#### [WHAT NEEDS TO BE DONE]
In the records below, find the line holding "Where should I"; copy it and every line after it to the end, omitting all images.
┄┄┄┄┄┄
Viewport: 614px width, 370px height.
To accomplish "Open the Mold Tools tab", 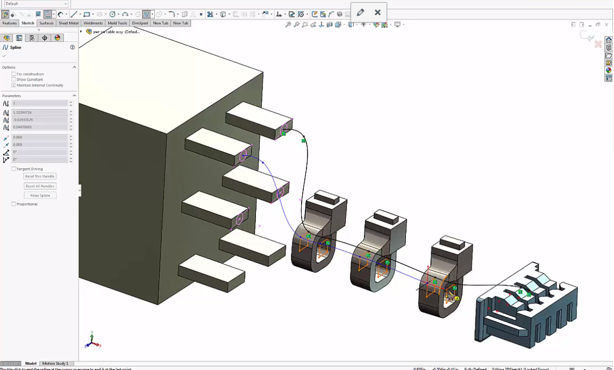I will pyautogui.click(x=117, y=23).
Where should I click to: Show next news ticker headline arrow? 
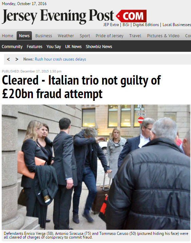point(17,59)
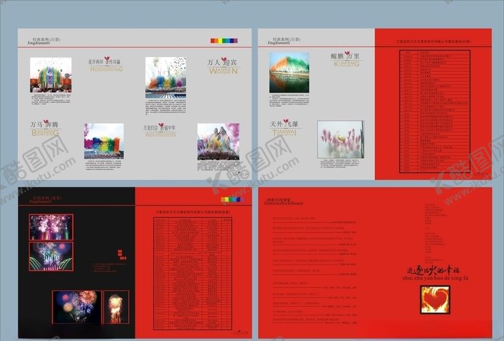
Task: Open the blue-red fireworks burst photo at bottom
Action: [x=77, y=307]
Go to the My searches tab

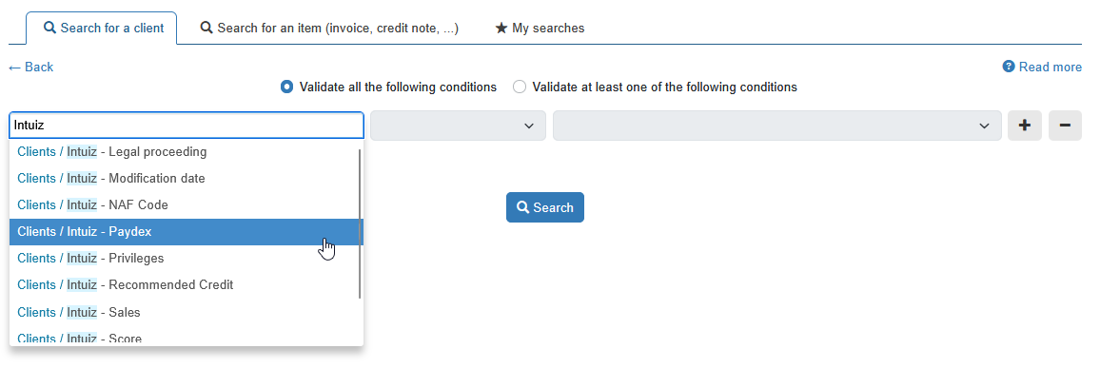tap(540, 29)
┄┄┄┄┄┄
#### [ANSWER AREA]
Where should I click to: Show next news ticker headline arrow? 
point(17,59)
Task: Open the blue-red fireworks burst photo at bottom
Action: [x=77, y=307]
Go to the My searches tab

tap(540, 29)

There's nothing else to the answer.